Down in the arena, Fuunotora and the taijutsu specialist were facing off. After several long moments of staring at each other while the spectators started to shift and rustle, Matsumura lifted both his hands. “I forfeit,” he announced in a clear, carrying voice.

“Do you have a reason to offer?” the examiner asked after a startled moment.

“I am familiar with Chie-san’s skills. They are greater than mine. I don’t believe it’s necessary to demonstrate that again.” Matsumura nodded politely to the examiner and turned to make his way back up the stairs.

“In that case, I suppose we’ll continue straight to the final match,” the examiner concluded, brows still raised. “Final match! Fuunotora Chie against Uchiha Sasuke!”

Sakura hissed. “That bastard! He did that on purpose, so Sasuke wouldn’t have a chance to rest!”

“A display of good strategy, in the broader view,” Kakashi-sensei murmured, infuriatingly calm.

Sasuke heaved a deep breath and stood before Sakura could strangle their teacher. “All right.”

“It’ll be a lot like fighting me,” Sakura told him hastily. “Only worse.”

Sasuke’s mouth quirked. “Wish me luck, then.”

“You’re blushing.” Naruto nudged her, as Sasuke went back down the stairs.

“Oh, shut up,” she muttered, hands over her warm cheeks.

This match was drawn out. Sasuke, vaguely sensible for once, waited for Fuunotora to come to him, Sharingan active to pierce any illusion and track her ninjutsu.
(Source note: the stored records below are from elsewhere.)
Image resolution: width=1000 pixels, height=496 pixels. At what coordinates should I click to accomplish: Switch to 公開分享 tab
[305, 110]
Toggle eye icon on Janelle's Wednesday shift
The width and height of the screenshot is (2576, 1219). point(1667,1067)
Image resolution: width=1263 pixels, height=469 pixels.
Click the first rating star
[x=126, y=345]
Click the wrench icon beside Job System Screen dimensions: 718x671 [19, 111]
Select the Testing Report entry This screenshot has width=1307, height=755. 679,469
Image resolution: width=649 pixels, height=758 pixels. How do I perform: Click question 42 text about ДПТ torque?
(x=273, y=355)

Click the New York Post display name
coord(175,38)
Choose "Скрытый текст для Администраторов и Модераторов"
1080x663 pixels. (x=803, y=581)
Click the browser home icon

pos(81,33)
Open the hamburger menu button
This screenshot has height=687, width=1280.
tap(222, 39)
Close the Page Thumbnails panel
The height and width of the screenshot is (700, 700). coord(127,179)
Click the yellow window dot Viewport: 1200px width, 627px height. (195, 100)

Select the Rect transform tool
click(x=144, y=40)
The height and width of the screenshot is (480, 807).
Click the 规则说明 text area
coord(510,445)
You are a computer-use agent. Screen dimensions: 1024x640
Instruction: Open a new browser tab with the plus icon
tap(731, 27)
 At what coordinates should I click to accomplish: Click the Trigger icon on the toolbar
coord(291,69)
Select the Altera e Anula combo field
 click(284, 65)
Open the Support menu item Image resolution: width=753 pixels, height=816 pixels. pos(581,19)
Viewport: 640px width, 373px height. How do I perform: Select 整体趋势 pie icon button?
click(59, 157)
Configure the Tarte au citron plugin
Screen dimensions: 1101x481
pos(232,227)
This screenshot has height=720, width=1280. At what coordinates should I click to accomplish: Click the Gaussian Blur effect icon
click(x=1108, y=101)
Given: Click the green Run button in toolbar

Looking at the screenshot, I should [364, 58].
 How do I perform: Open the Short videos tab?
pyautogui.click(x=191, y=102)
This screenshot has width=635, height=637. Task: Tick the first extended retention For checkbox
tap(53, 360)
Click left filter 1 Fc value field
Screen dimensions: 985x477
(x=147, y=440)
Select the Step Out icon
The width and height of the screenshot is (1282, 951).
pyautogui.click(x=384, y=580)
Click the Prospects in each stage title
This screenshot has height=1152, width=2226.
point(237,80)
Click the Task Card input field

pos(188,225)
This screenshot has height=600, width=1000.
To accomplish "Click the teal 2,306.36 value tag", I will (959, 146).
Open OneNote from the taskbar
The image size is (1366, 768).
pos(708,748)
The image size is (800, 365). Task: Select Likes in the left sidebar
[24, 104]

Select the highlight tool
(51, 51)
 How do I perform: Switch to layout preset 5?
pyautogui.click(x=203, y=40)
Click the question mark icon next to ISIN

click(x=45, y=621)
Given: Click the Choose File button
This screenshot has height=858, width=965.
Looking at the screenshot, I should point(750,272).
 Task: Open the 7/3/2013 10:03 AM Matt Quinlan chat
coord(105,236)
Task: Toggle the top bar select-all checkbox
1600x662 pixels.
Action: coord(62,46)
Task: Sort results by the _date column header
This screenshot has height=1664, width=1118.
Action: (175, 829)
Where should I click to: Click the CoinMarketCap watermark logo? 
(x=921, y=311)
Fuunotora worked around the edges of his stance, opening little pits under his feet to make him shift, setting wire traps he had to use up attention and strength to undo, dodging his fire techniques and kunai alike. In the end it came down to Fuunotora’s chakra control, as Sakura had been afraid it would. When Sasuke finally sidestepped into one of her little pit traps to avoid her shuriken, Fuunotora snapped it closed again around his foot with an efficient reversal in a single hand seal and sprinted up behind him to slap her hand against his spine. Sasuke slumped unconscious and Fuunotora let him down to the sand.

“That was what she got you with, at the end,” Naruto said. “I, um, kind of freaked out a little when she did it the first time.”

Sakura followed his sidelong glance at a slightly scorched patch of stone and elbowed him gently. “Sap.”

“Well, how was I supposed to know it was just sleep?” he defended himself, indignant. “I mean, the spine! You can do all sorts of bad shit to someone that way!”

“Winner of the tournament! Fuunotora Chie of the Sand!” the examiner announced.

Naruto made a horrible face and Sakura found herself laughing. “It’s a better end than the last exam had,” she told him, inarguably. “Come on. Let’s get Sasuke up here to sleep it off while they decide who passed.”